'''

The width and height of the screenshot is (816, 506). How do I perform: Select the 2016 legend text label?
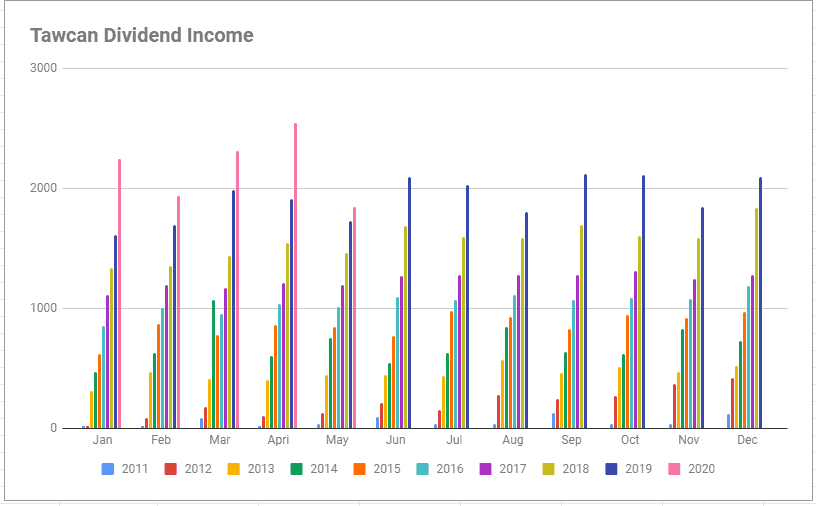click(449, 468)
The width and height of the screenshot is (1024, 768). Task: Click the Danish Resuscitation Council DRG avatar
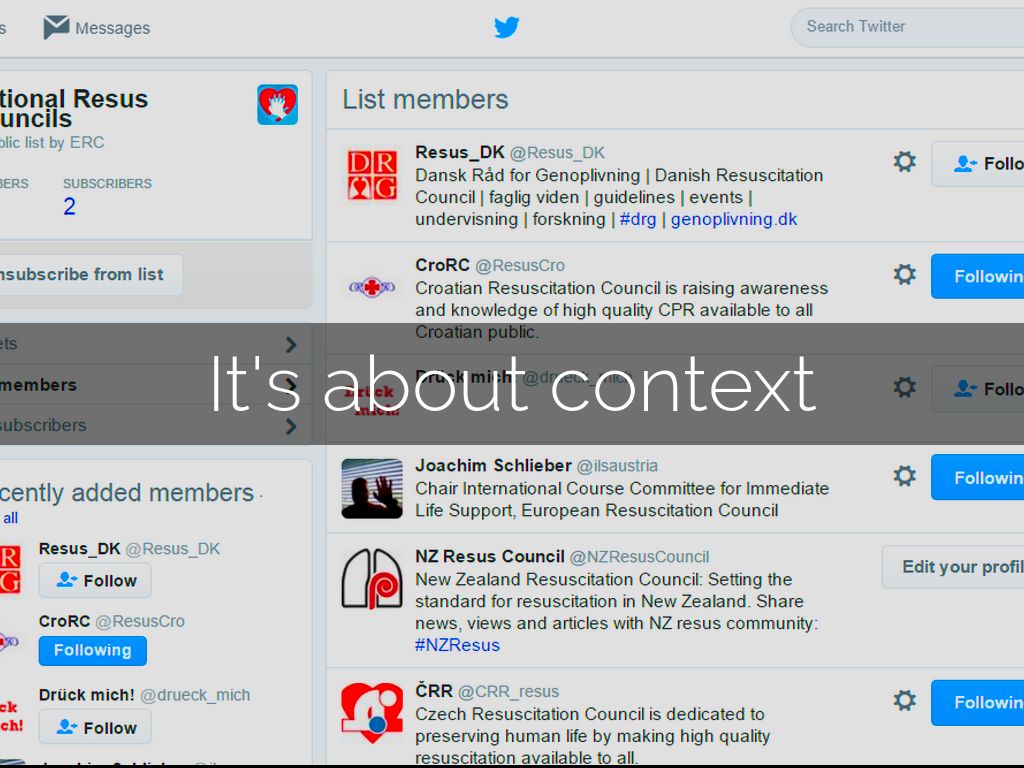pyautogui.click(x=372, y=174)
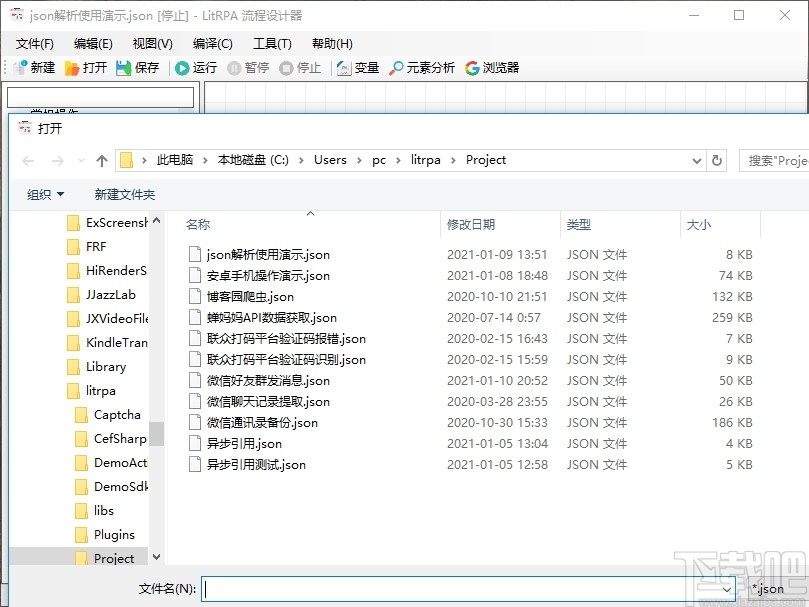
Task: Pause execution via the 暂停 icon
Action: click(x=249, y=67)
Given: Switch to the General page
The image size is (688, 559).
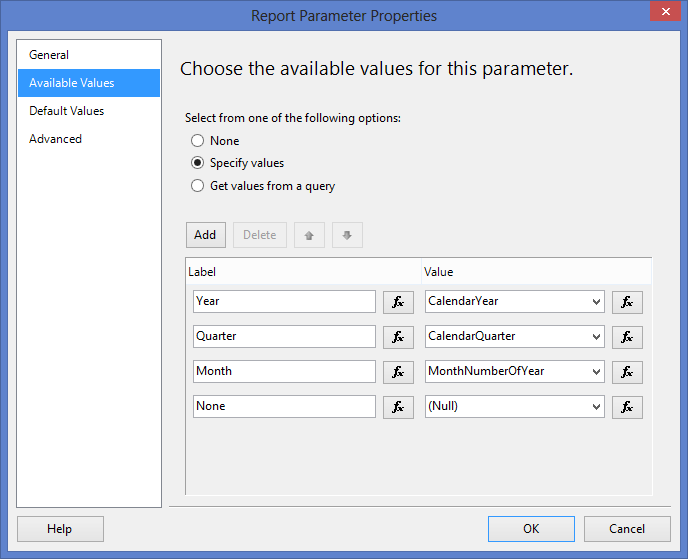Looking at the screenshot, I should tap(49, 55).
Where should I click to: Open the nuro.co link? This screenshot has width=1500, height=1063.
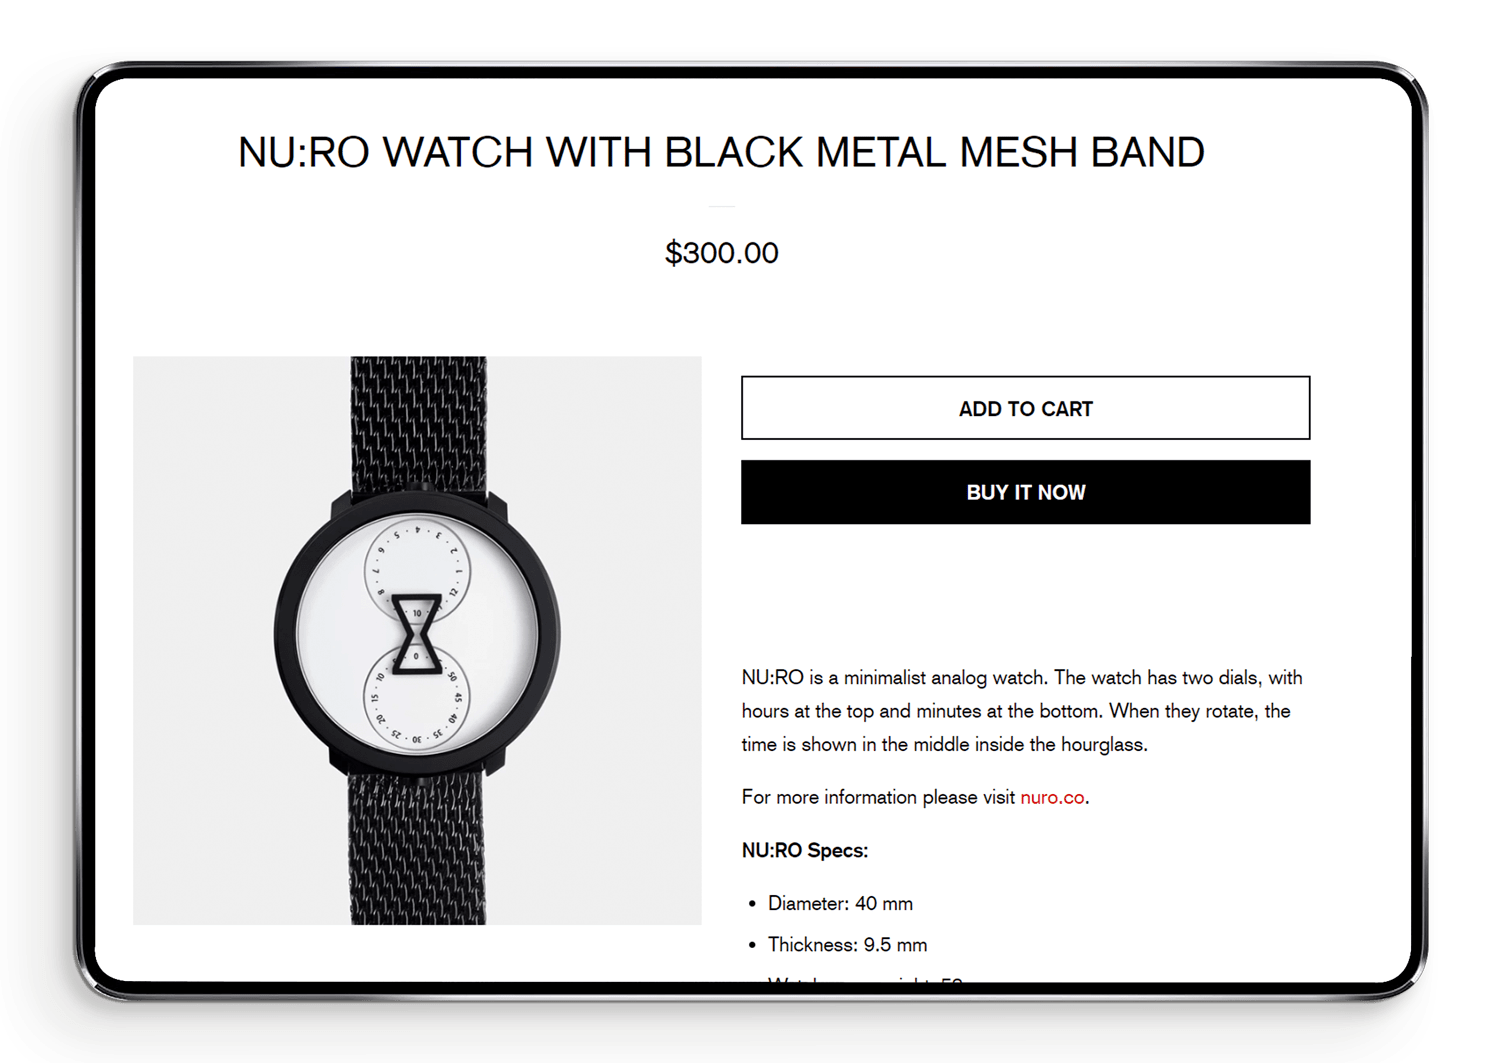1052,797
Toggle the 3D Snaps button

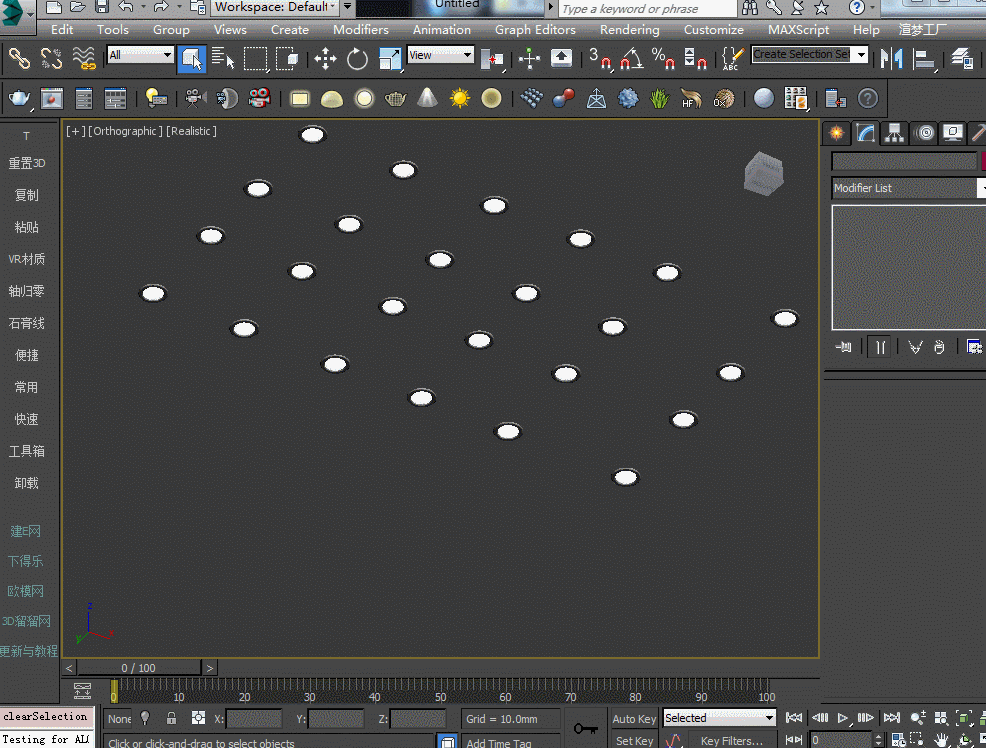[x=600, y=59]
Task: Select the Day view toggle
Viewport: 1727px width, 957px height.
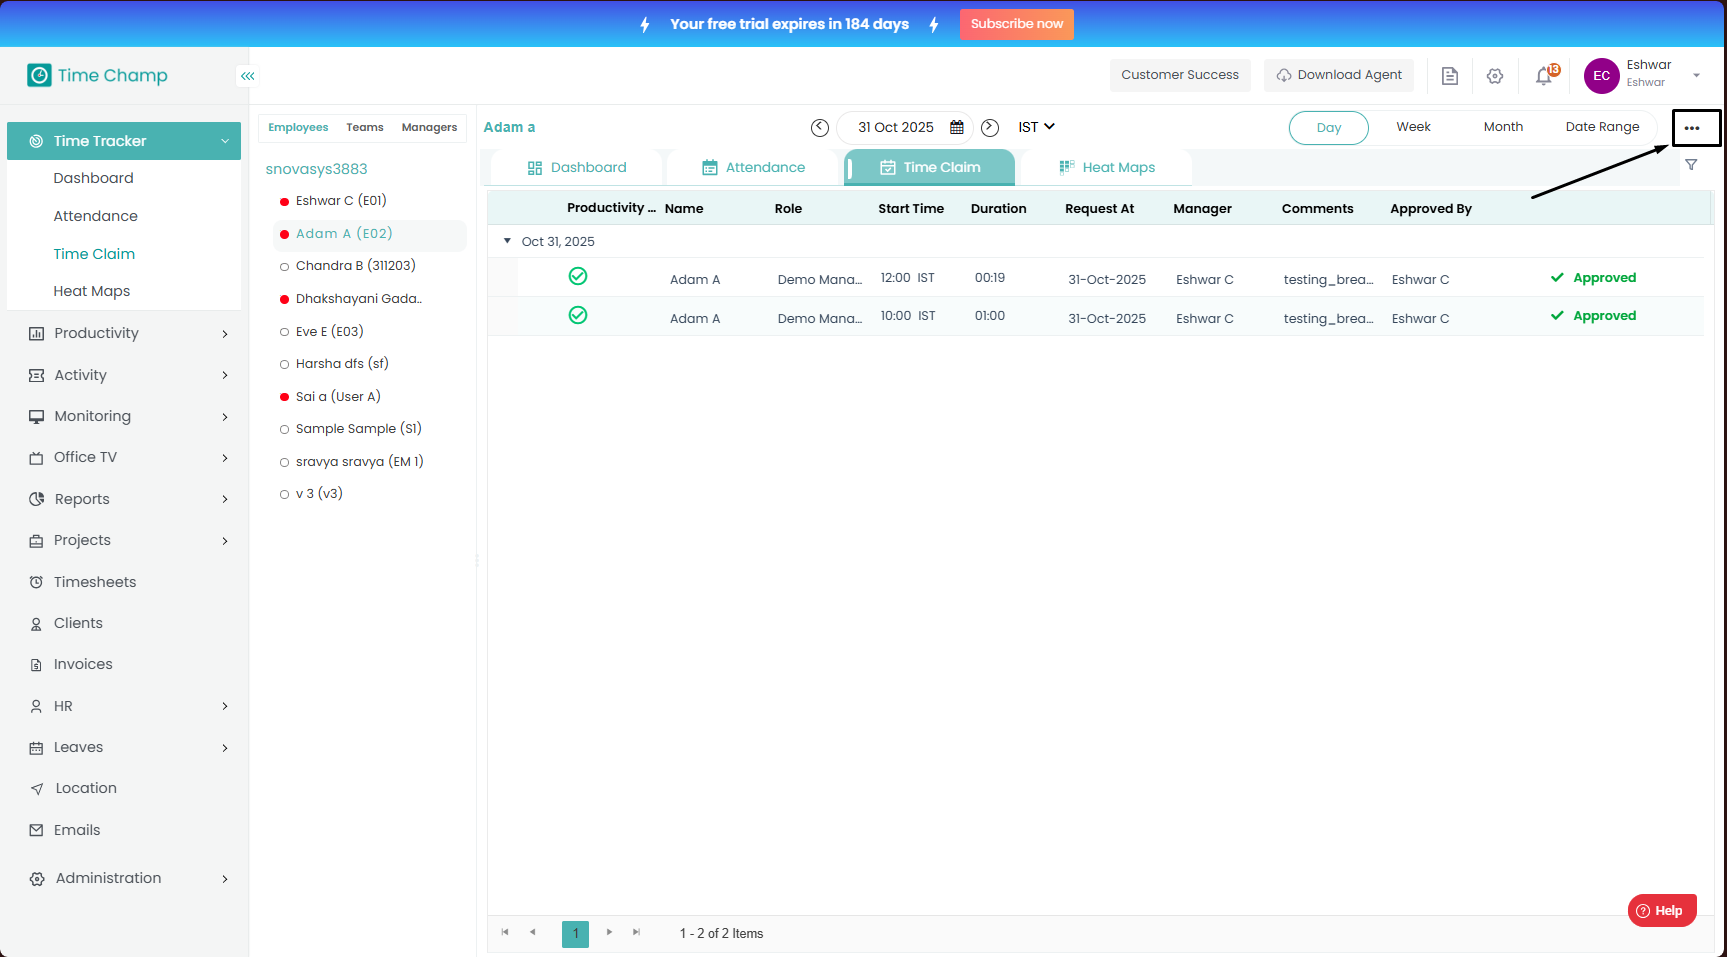Action: [1328, 128]

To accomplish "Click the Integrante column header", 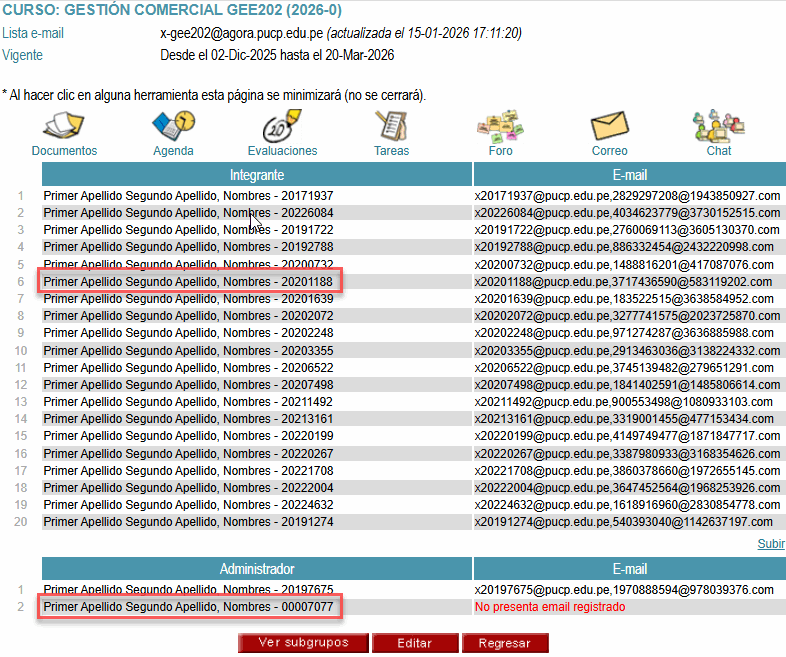I will point(256,175).
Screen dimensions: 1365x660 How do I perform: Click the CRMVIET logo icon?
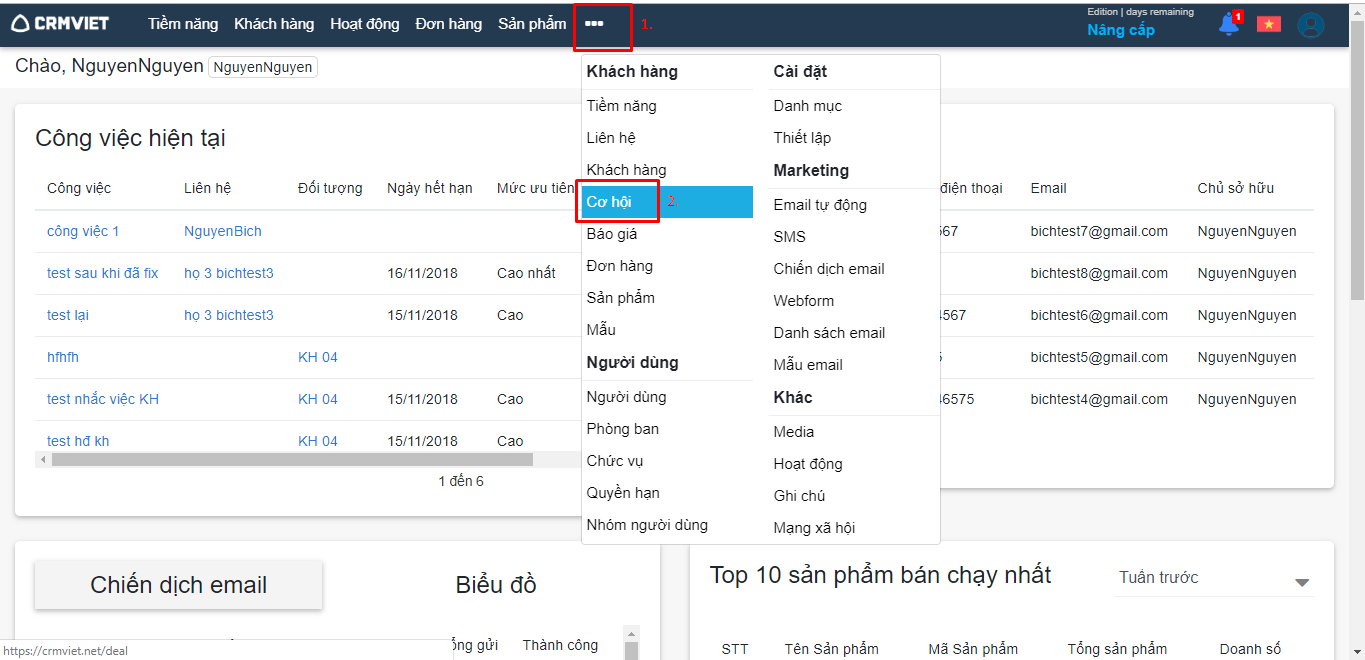tap(20, 24)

'''

[Work request] Pictures are to be omitted. The lines from the line holding "Screen dimensions: 1365x660" through the closing line of the data above are to be set down exactly, and nothing more.

[Result of this exercise]
Screen dimensions: 1365x660 How do I perform: Click the CRMVIET logo icon?
tap(20, 24)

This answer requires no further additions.